Reprint all records below exactly. No images.

■ **EXERCISE INPUT**
^^^^^^^^

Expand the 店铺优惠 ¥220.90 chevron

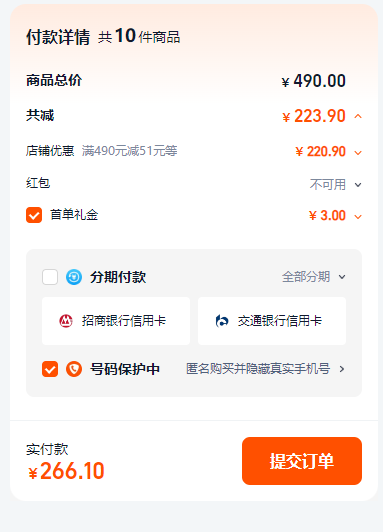[x=358, y=153]
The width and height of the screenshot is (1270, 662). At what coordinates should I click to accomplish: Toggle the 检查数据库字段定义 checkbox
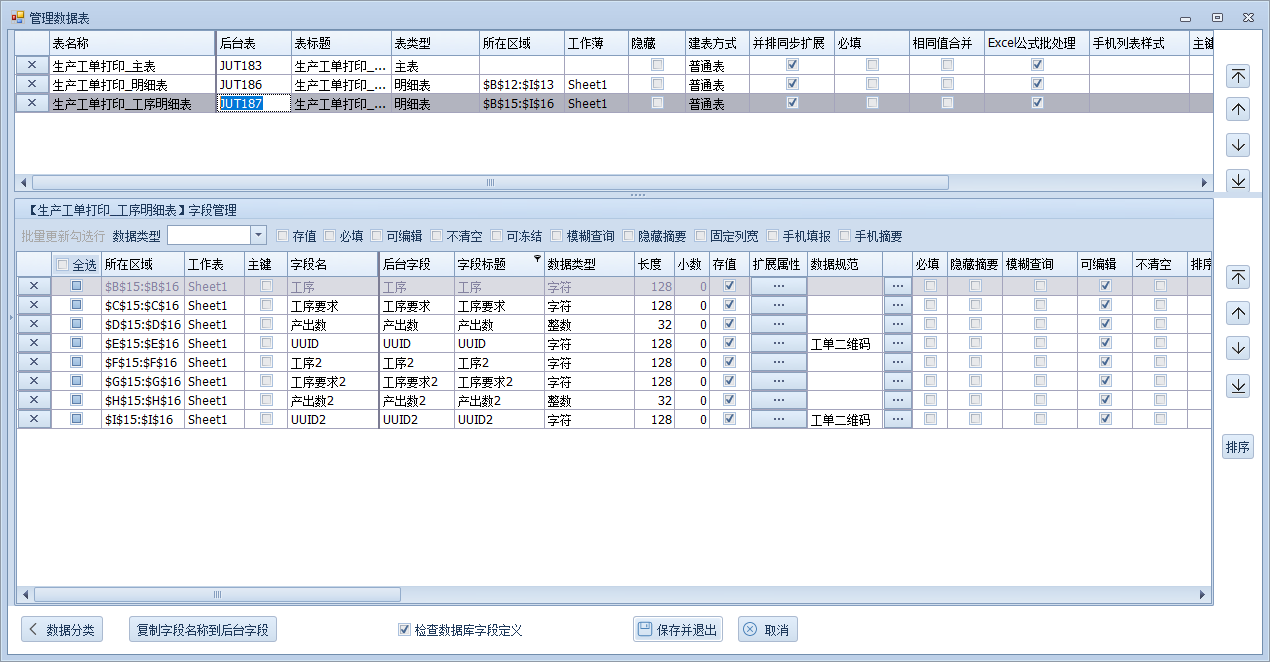point(404,630)
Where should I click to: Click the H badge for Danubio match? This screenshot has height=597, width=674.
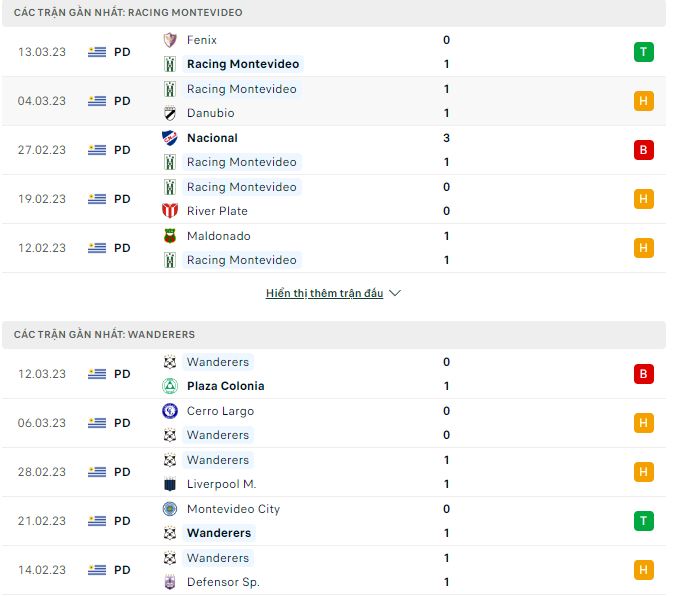pos(643,101)
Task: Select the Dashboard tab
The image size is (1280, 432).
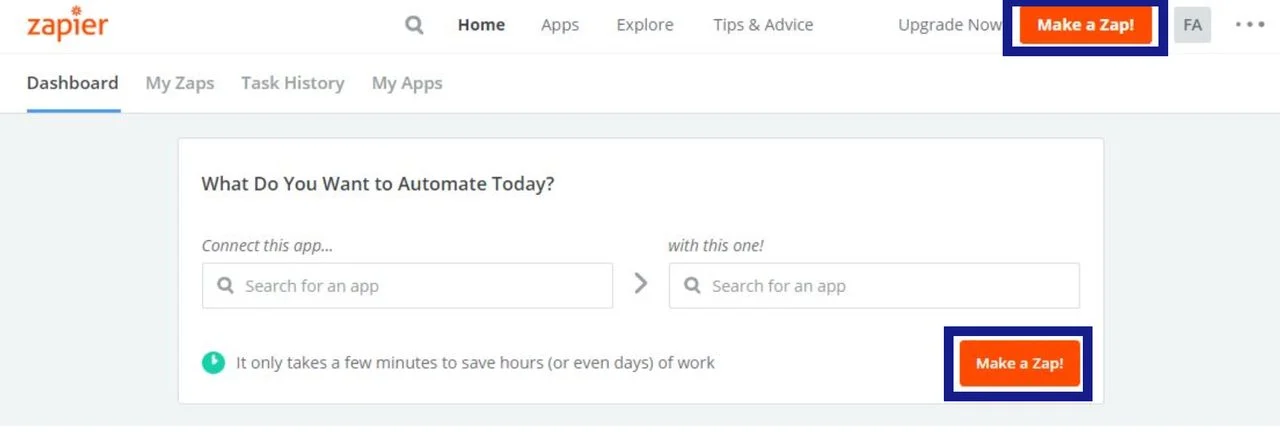Action: coord(73,83)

^^^^^^^^

■ **ANSWER TO THE EXERCISE**
Expand the 店铺优惠 ¥220.90 chevron

[x=358, y=153]
The width and height of the screenshot is (1270, 662). At what coordinates should I click to accomplish: Toggle the 检查数据库字段定义 checkbox
point(404,630)
Where should I click to: Click the H badge for Danubio match? This screenshot has height=597, width=674.
pos(643,101)
Task: Select the Dashboard tab
The image size is (1280, 432).
Action: coord(73,83)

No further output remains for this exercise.